Burocrazia

Oggi dovrei riposare. Invece no!

Non è per il riposo, in sé, né per quella lunga attesa e altrettanto lunga discussione con l’addetto allo sportello.

Dopo trent’anni scopro che un’utenza di dove abitavo ancora è ancora intestata a me. Lo scopro grazie a una diffida a saldare una bolletta non pagata ricevuta via PEC, e scopro che l’attuale intestataria ha firmato, più volte, vocalmente, contratti a mio nome, nel così detto “mercato libero” (libero di fare queste cose?), senza chiedere uno straccio di documento e senza neanche verificare la residenza.

Non è il tempo, non è il riposo, ché anche l’altro ieri sera ho buttato via un’altra ora per iniziare a capire cosa succedeva a uno sportello periferico che mi ha spiegato la situazione ma non poteva agire, per non parlare dello stress di tutta la scorsa giornata – quella già più pesante nella settimana lavorativa.

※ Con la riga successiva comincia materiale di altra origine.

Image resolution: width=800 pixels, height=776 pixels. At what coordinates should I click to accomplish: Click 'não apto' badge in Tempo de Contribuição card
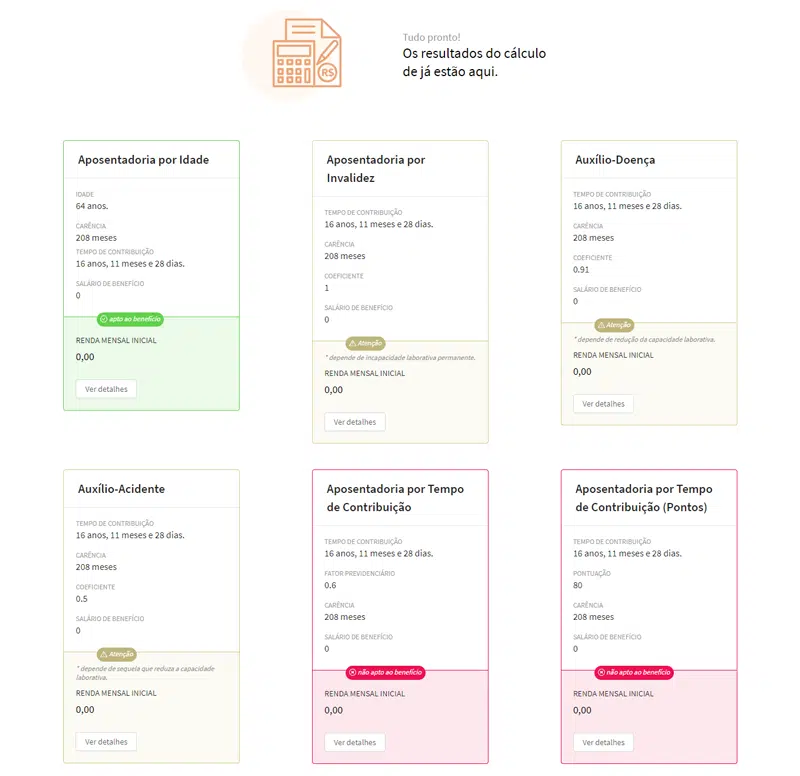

È che, anche nel giorno del mio riposo, mi sono dovuta proporre al maschile, perché ovviamente quel contatore di trenta anni fa non può essere intestato alla persona che sono e che, per la burocrazia, se va bene, sarò – anagraficamente – fra qualche anno.

Certo essere maschio-contro-maschio in alcune situazioni può essere un vantaggio, specie quando cercano di darti a bere che essendo il contatore intestato a me il contratto con un’altra società, nel mercato libero, è perfettamente valido, anche se firmato illegalmente e senza alcuna verifica documentale, da una donna che non ha nessun legame né legale né parenterale con me.

Ma sono stufa di (dovere) essere “maschio”, non ce la faccio. Forse non sono una femmina, in senso stretto, genetico, ma sono una donna. E voglio esserlo. Per tutto il mondo!